2.2 These terms and conditions shall apply to the exclusion of all other agreements and prior representations, unless subsequently evidenced in writing by Dräger and the Customer, and, together with each invoice and any supplementary agreement or other agreed document that references or is ancillary to this agreement, shall be the whole of the agreement between Dräger and the Customer.
3. DESCRIPTION OF GOODS
3.1 The description of goods and/or services as stipulated on invoices or order forms is provided by way of identification only and the use of that description shall not constitute a description under any contract of sale by description. Any description of any goods in any brochure, document or other sales literature used by Dräger shall not form part of any agreement between Dräger and the Customer.
4. DESIGN CHANGES
4.1 Dräger shall have no obligations to make alterations in the design and construction of goods previously accepted and delivered even though design changes are incorporated in the goods subsequently being delivered.
5. PRICE VARIATION
5.1 Subject to paragraph 5.2 hereof the price shall be as quoted in writing by Dräger. If a price is not quoted then it shall be in accordance with Dräger’s current price list. Verbal quotations are subject to written confirmation.

*****

- [WORK TO DO]:
Decide whether each statement below agrees with the terms and conditions, answering yes or no and quoting the words that settle it.
1. Descriptions of goods in Dräger's brochures form part of the agreement with the Customer.
2. Verbal quotations need written confirmation.
3. Dräger must alter the design of goods already accepted and delivered when design changes appear in goods delivered later.
The data that follows is drawn from a different source than the terms and conditions.

- [DATASET CONTENT]:

*****

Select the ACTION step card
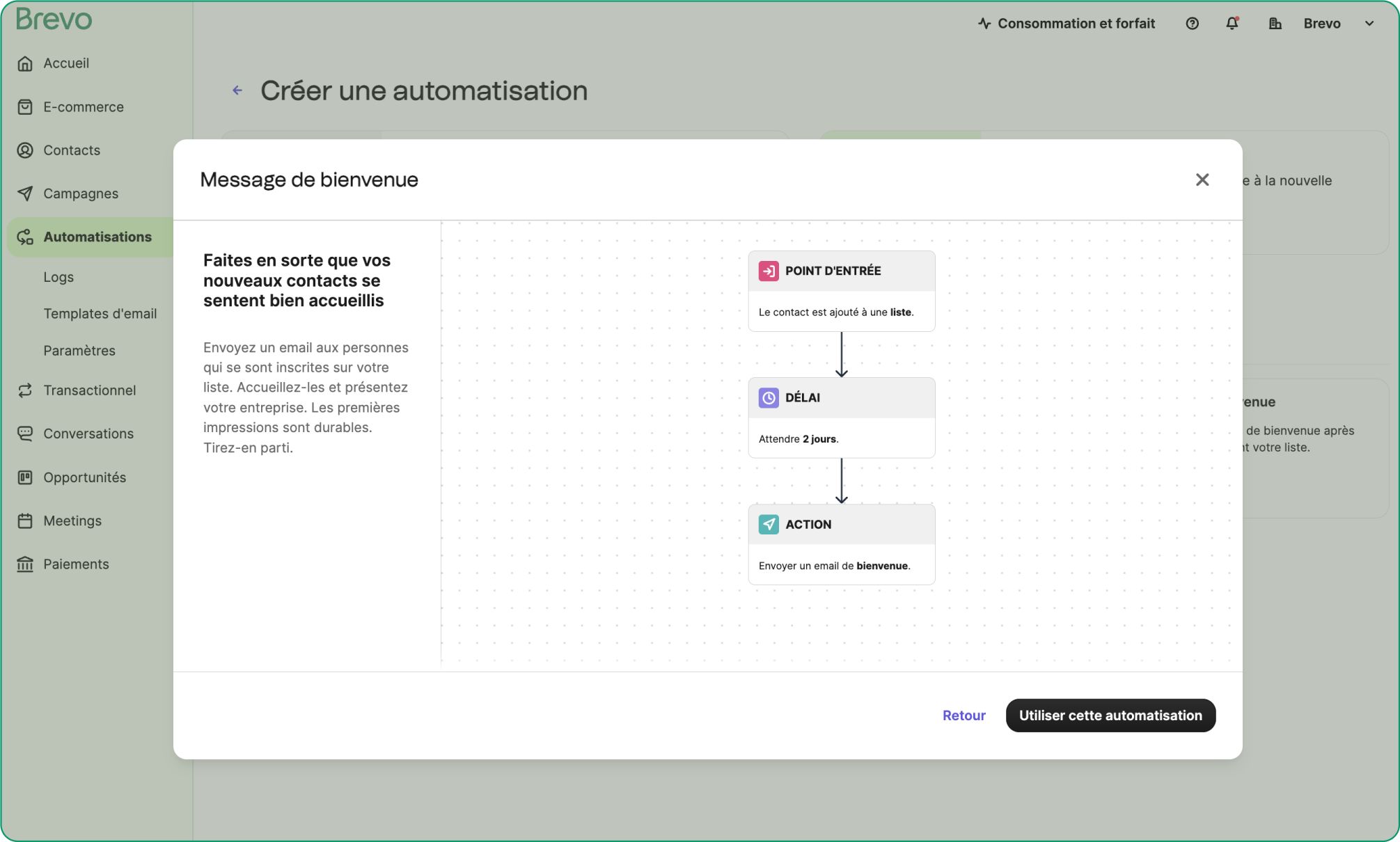 [841, 544]
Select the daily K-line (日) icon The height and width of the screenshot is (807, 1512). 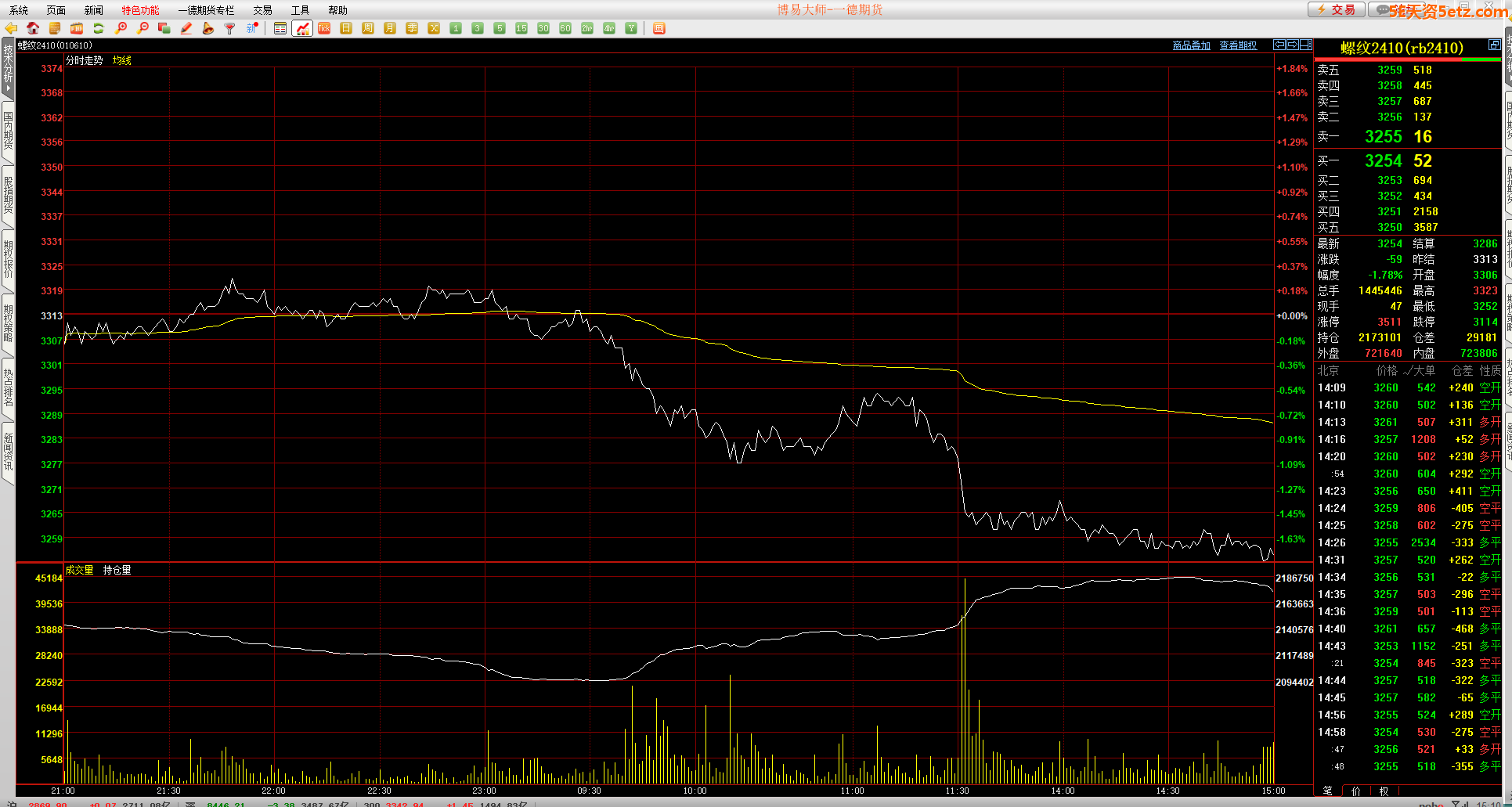[x=346, y=28]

*****

- [THE RESULT]:
1. No: "Any description of any goods in any brochure, document or other sales literature used by Dräger shall not form part of any agreement between Dräger and the Customer."
2. Yes: "Verbal quotations are subject to written confirmation."
3. No: "Dräger shall have no obligations to make alterations in the design and construction of goods previously accepted and delivered"